By various means four of the five villages became part of the estates of the Dukes of Arenberg during the middle ages (Vaalbeek, which is geographically in the middle, was an ecclesiastical possession). The book has various documents to illustrate this - I was struck by how similar 14th-century Dutch is to today's language, certainly compared with the difference between Chaucer and us. The noted anatomist Andreas Vesalius came from the de Wesele family which owned the local castle (though he himself didn't inherit as his father was illegitimate).
But the general story of the more recent centuries is one of terrible conflicts and partial recovery. The 1480s and 1740s seem to have been the worst, as the villages were devastated by other people's wars, though the 1570s and 1690s were bad too. I understood why Belgium was called the "cockpit of Europe", and why any Belgian with an understanding of history is vehemently in favour of European integration.
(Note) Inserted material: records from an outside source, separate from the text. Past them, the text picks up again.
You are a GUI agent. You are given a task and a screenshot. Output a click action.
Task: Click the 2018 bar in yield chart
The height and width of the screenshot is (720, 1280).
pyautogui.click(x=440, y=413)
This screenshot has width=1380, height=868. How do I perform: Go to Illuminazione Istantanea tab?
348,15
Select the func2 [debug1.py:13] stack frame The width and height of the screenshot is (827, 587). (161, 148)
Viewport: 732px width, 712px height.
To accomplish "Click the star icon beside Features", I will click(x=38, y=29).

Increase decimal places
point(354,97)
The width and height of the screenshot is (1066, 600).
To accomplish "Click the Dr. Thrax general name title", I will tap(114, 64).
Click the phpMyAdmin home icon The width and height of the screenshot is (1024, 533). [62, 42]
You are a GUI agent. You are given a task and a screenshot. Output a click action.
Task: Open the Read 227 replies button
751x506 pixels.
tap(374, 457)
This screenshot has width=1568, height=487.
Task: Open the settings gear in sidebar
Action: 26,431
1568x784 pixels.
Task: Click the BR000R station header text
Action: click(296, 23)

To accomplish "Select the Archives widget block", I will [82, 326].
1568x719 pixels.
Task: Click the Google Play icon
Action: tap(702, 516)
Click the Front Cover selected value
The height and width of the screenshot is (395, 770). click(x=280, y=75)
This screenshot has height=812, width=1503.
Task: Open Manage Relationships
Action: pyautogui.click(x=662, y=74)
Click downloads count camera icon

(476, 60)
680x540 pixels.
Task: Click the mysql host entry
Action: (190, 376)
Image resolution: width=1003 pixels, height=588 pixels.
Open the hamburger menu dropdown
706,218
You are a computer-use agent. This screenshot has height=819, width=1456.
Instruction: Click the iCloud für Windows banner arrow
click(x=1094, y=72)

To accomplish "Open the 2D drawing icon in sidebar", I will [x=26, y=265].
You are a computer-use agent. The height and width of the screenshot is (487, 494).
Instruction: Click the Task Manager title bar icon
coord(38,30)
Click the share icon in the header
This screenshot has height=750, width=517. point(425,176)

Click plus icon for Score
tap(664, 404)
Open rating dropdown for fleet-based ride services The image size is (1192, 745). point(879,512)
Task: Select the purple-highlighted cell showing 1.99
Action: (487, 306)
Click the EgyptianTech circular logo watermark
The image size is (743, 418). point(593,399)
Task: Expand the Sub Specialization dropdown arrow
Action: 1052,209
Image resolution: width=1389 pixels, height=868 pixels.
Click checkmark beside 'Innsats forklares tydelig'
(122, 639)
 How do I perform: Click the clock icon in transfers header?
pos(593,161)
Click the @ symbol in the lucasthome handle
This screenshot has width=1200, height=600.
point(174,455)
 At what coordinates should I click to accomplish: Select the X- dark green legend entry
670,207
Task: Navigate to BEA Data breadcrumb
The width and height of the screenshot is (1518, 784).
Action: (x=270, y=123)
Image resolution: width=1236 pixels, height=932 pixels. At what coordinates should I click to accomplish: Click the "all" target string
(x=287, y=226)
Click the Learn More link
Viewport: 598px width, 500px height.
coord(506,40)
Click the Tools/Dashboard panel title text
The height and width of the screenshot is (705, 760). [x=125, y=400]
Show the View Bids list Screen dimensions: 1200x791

The revolution against the Arenbergs in these parts was motivated partly by wild boar. The Dukes kept the forest well stocked with them, but of course they much preferred to root around in the farms and gardens of the villagers (and there were a lot more of them by now; the human population of the area almost doubled in the decades after the end of the French occupation in 1749). The villagers appealed to Emperor Joseph II, who found in their favour and ordered that all boar should either be killed or kept in enclosed spaces. When the revolution finally came, the only recorded military engagement of the local revolutionary militia here is the brave slaughter of the duke's remaining boar, which were shut up in a disused convent.
The book ends, rather disappointingly, in around 1800. I wonder why? Is it because after that date, it becomes too difficult to disentangle our local affairs from those of Leuven? Or are there skeletons in the closet from the last two centuries which the mayor and the author deemed better left to rest? Perhaps I shall find out some day.